Foto: Pexels (DR)

É hoje, a partir das 18h30, que a Feira do Livro de Valongo abre portas. Mas esta 29ª edição tem uma grande responsabilidade, uma vez que pretende destacar os 50 anos do 25 de abril e meio milénio do nascimento de Camões, dois acontecimento que fazem parte da jóia da coroa da história de um país, o nosso. Um deles mudou o percurso de Portugal com uma revolução simbolizada por cravos, conseguindo pôr termo a quase meio século de ditadura ao abrir portas à liberdade e à democracia, e, o outro, é o “poeta maior” da língua portuguesa e continua a representar a inquietude dos tempos modernos.

E é com estes dois grandes “capítulos” da História de Portugal que a Feira do Livro de Valongo abre portas hoje, a partir das 18h30, no Parque Urbano de Ermsesinde. O evento termina dia 14.

A oferta é variada, garante a autarquia, e inclui, para além dos tradicionais livreiros, editores e alfarrabistas, apresentações de livros, atividades performativas a partir de obras literárias, espetáculos de teatro, dança e música.
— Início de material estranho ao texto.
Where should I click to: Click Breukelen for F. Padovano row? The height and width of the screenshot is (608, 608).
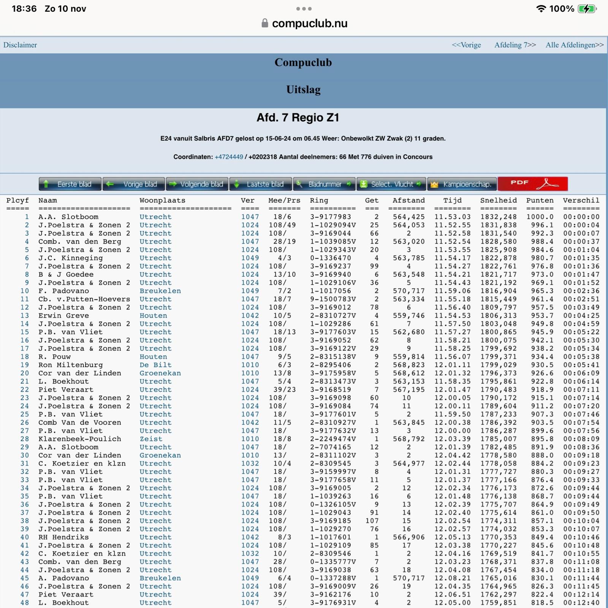click(x=160, y=291)
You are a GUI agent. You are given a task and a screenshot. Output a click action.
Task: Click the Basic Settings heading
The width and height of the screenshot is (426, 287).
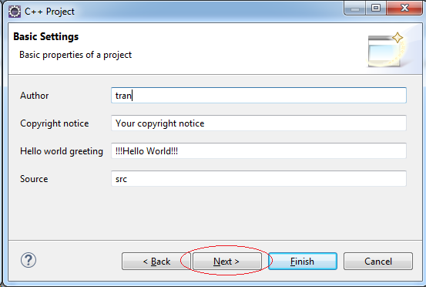46,37
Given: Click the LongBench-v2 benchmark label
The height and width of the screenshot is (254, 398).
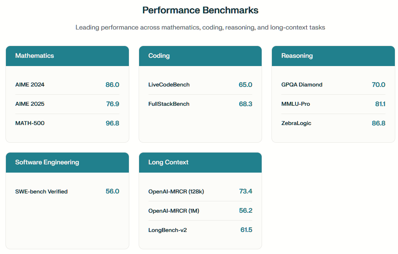Looking at the screenshot, I should tap(167, 230).
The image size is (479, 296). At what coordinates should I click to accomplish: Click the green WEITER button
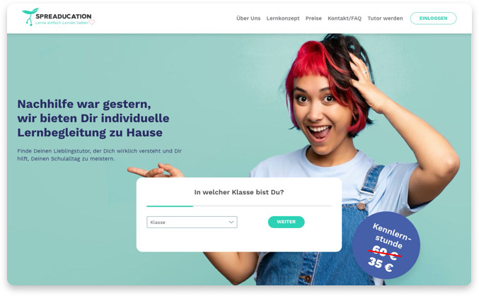[287, 222]
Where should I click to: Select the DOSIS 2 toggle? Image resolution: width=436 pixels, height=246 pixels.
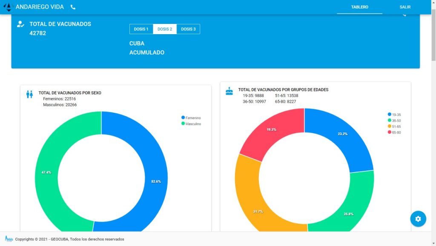[x=165, y=29]
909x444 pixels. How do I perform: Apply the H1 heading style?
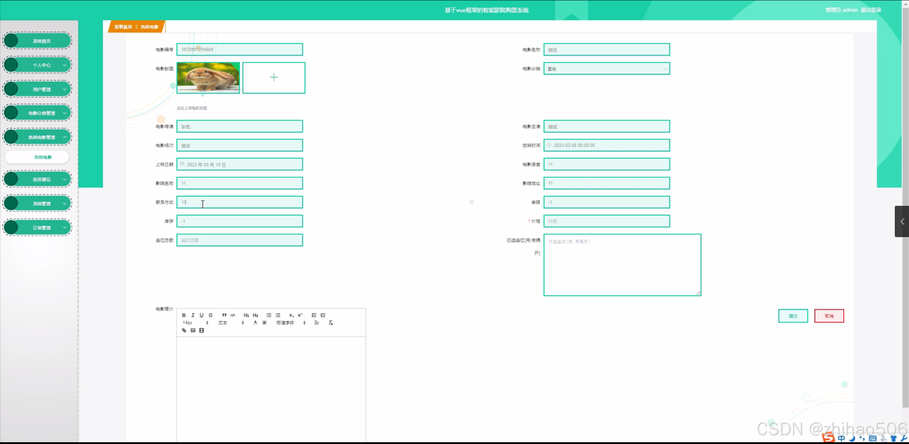246,315
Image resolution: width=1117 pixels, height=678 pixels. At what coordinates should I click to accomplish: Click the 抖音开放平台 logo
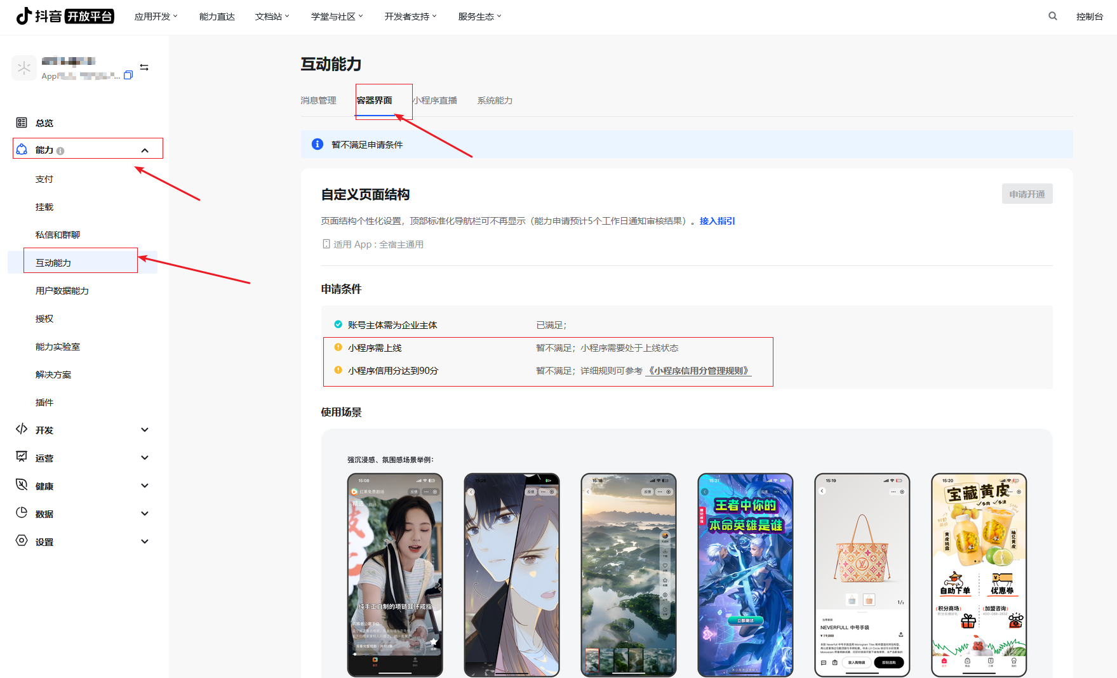(64, 16)
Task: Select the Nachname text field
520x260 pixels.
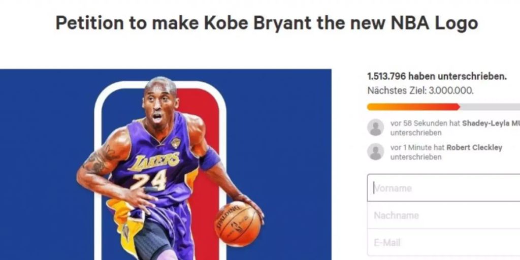Action: click(x=443, y=215)
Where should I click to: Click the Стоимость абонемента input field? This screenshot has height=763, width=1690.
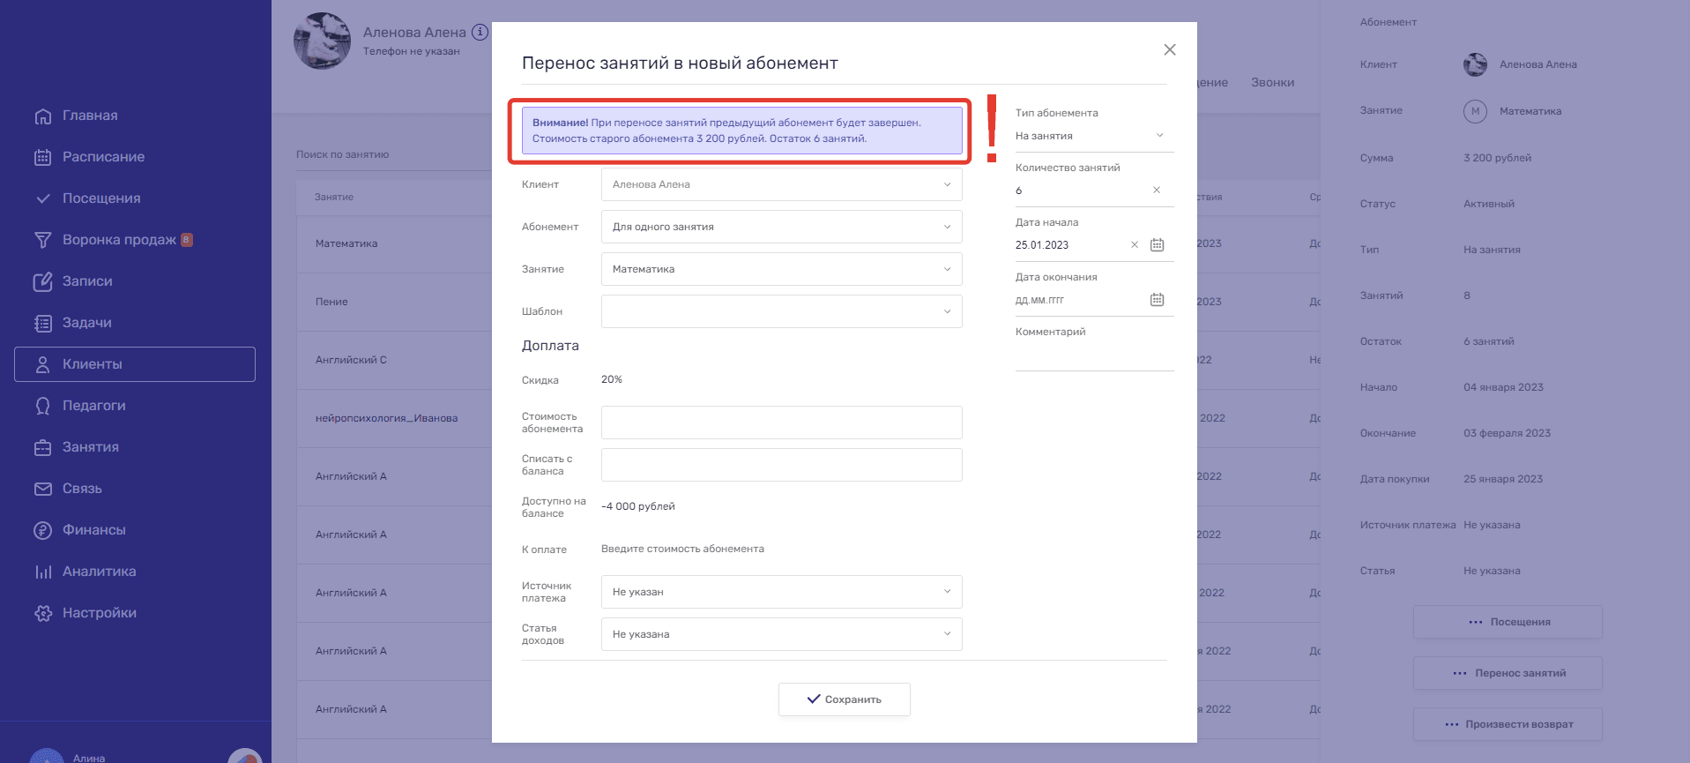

Por exemplo, domingo, às 21h00, há “Cantos de abril – 50 anos depois”, pelas vozes de Daniel Pinto Coelho e Francisco Moreira, seguindo-se, uma hora mais tarde, o teatro com “25 de Abril em Multimédia”, pelo Grupo Casca de Nós & Orfeão, da Associação Académica Social de Ermesinde.

Segunda-feira, a Associação Sociocultural “Os Filhos da Pauta” sobe ao palco da feira com o teatro de marionetas, “A menina do Mar”, de Sophia de Mello Breyner Andresen. À mesma hora é apresentado o livro “O Bosque da Luz”, de Luísa Maria Cabral. À noite, Filipe Bacel dá a conhecer a sua obra ”O Meu Erro Foi Não Saber Amar-te”.
Momentos Mágicos, pela Associação Museu da Magia Portugal, o concerto “Camões – 500 anos: História, Música
e Poesia”, pelos Vox Angelis, assim como uma noite branca e dos bombos, com a assinatura da Junta de Freguesia de Ermesinde, e um espetáculo de narração oral, com a contadora de histórias Mariana Machado, fazem parte da lista de propostas paralelas a uma Feira do Livro que promete encher o Parque Urbano e cujo programa completo pode ser consultado na página da Câmara Municipal de Valongo.
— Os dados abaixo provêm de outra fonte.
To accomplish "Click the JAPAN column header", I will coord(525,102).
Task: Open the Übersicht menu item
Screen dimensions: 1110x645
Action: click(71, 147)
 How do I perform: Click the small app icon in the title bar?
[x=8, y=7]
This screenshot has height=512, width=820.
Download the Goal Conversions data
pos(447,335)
A fita da Feira do Livro é cortada hoje, às 18h00, e termina à meia-note. De domingo a 13 de julho funciona das 15h00 às 23h00, sendo que no último dia pode ser visitada das 15h00 às 20h00.

Há 50 anos Celeste Caeiro perguntou a um soldado se precisava de alguma coisa, este disse-lhe apenas que queria um cigarro. Mas a mulher, que sofria dos pulmões e nunca fumou, deu-lh um cravo, que o militar colocou no cano da arma e que acabaria por ser o símbolo da revolução.

Meio século depois, e até dia 14, o emblema de Valongo é o livro que pode ser adquirido e oferecido. Será, talvez, uma forma de mostrarmos que, 50 ou 500 anos depois, a liberdade e a genialidade da lingua portuguesa se representam em papel.